Projetos de ajuda mútua já aconteciam desde antes de 2006, mas ganharam notoriedade nos últimos anos devido à aplicabilidade da LMP. A irmandade Mulheres que Amam Demais Anônimas (Mada), por exemplo, existe há 30 anos no país. Segundo Valéria (nome fictício para preservar a identidade da entrevistada), mada em recuperação, o grupo se baseia nos 12 passos originais dos Alcoólatras Anônimos (AAs) e acolhe desde mulheres vítimas de violência até aquelas com dependência emocional severa. 

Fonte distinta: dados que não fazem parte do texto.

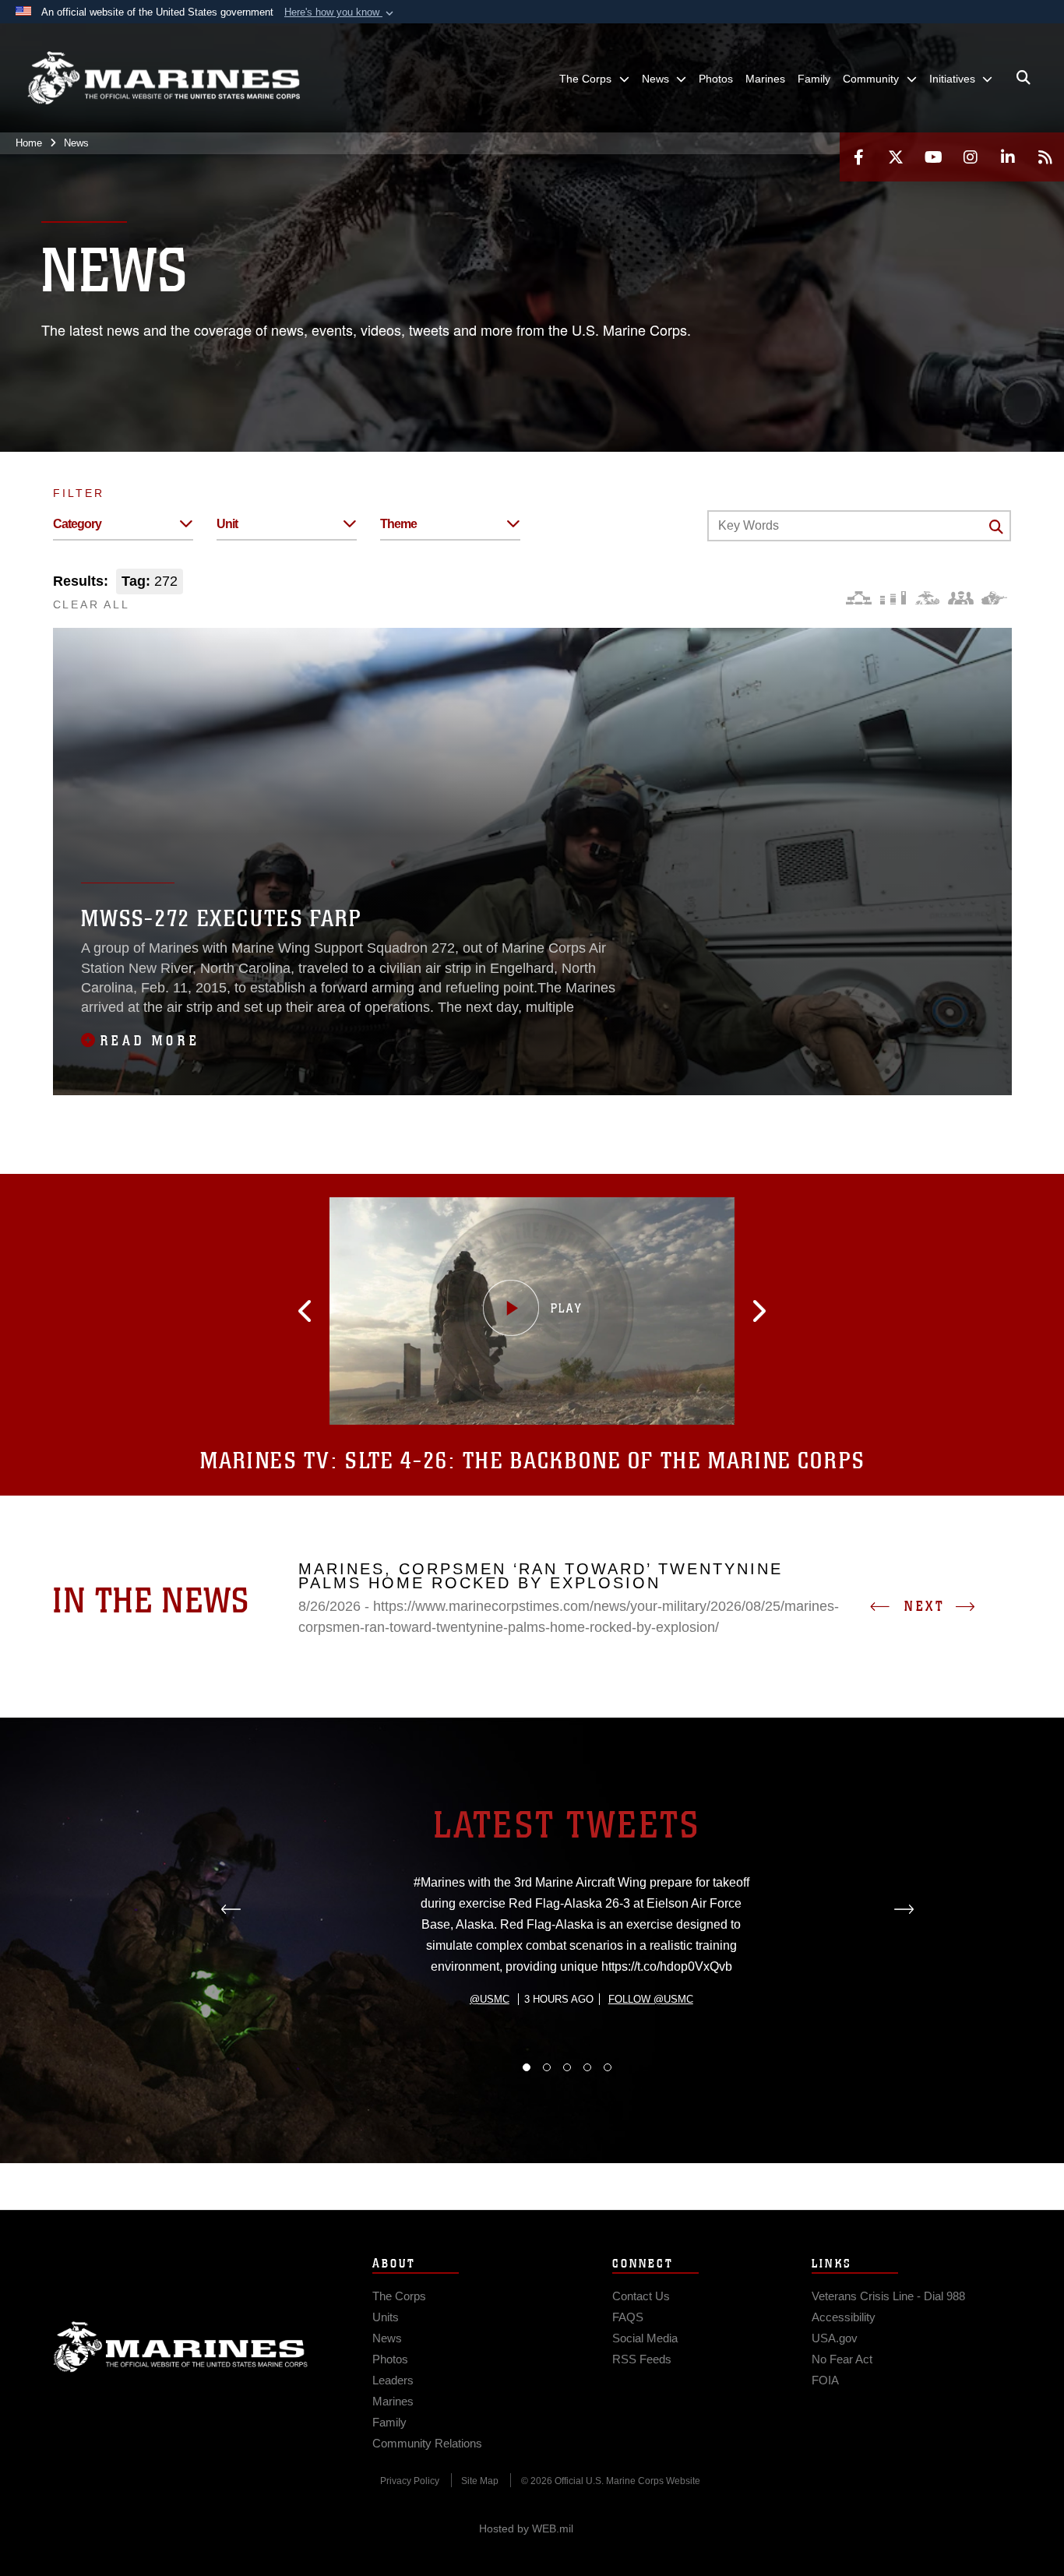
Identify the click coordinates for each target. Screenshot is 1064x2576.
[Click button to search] (996, 527)
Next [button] (924, 1606)
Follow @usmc (650, 1999)
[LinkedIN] (1008, 156)
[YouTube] (933, 156)
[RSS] (1045, 156)
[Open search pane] (1023, 77)
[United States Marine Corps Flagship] (163, 78)
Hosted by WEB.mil (526, 2528)
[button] (340, 12)
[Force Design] (859, 597)
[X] (895, 156)
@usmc (489, 1999)
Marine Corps (180, 2347)
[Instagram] (970, 156)
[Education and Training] (893, 597)
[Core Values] (926, 597)
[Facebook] (858, 156)
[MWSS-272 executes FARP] (532, 861)
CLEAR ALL (91, 604)
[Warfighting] (994, 597)
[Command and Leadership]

A proteção feminina recíproca também é uma discussão que se fortaleceu com a luta protagonizada por Maria da Penha. No trâmite da Constituição de 1988, Rute destaca a existência do denominado Lobby do Batom, união plural de mais de duas mil mulheres — formada por legisladoras, ativistas, acadêmicas, trabalhadoras, domésticas, professoras e freiras — em prol de um país com maior autonomia para elas. O grupo redigiu a Carta das Mulheres Brasileiras aos Constituintes com mais de 70 reivindicações, entre elas a inclusão do substantivo “mulheres” no texto da Carta Magna, das quais 80% foram incorporadas à redação final. 

Após a institucionalização da LMP, outras medidas direcionadas à proteção feminina foram conquistadas, como a conscientização educativa. Regina destaca o livro Lei Maria da Penha em cordel, escrito pelo músico e arte-educador, Tião Simpatia. O projeto busca tratar a violência contra a mulher por meio da simplificação dos principais artigos que compõem a lei.

Regina acrescenta a importância do desenvolvimento de formações de voluntariados no combate à violência contra a mulher. Incentivados pelo IMP, são programas de extensão nas faculdades que buscam esmiuçar as diferenças entre a violência doméstica e a violência intrafamiliar para os estudantes. “O curso busca um ensino mais lúdico e menos teórico, com um encontro da opinião com a ciência”, declara.

Nessa expansão do conhecimento pela defesa dos corpos femininos, Regina ressalta a importância de se manter uma formação consciente, contínua e, sobretudo, permanente. No artigo 8° da Lei Maria da Penha, algumas iniciativas são especificadas, como a “promoção de estudos e pesquisas sobre a violência contra a mulher para a sistematização de dados nacionais”. Além disso, o trecho prevê  “a promoção e a realização de campanhas educativas de prevenção da violência doméstica e familiar contra a mulher”. 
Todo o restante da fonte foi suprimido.